**What needs to be done:** Lines from the beginning of the data below through the one containing "Click the Abgeschnitten" are to be printed exactly as they appear.

**Data supplied:**
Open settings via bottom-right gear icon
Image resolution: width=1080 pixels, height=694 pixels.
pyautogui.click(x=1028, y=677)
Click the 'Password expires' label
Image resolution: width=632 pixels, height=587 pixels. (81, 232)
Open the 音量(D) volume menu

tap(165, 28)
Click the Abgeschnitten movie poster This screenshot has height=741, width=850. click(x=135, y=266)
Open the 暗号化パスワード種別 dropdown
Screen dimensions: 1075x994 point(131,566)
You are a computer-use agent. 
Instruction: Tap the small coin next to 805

**Response area:**
Open settings via bottom-right gear icon
Image resolution: width=1080 pixels, height=694 pixels.
pyautogui.click(x=1028, y=677)
Click the 'Password expires' label
Image resolution: width=632 pixels, height=587 pixels. (81, 232)
Open the 音量(D) volume menu

tap(165, 28)
Click the Abgeschnitten movie poster This screenshot has height=741, width=850. click(x=135, y=266)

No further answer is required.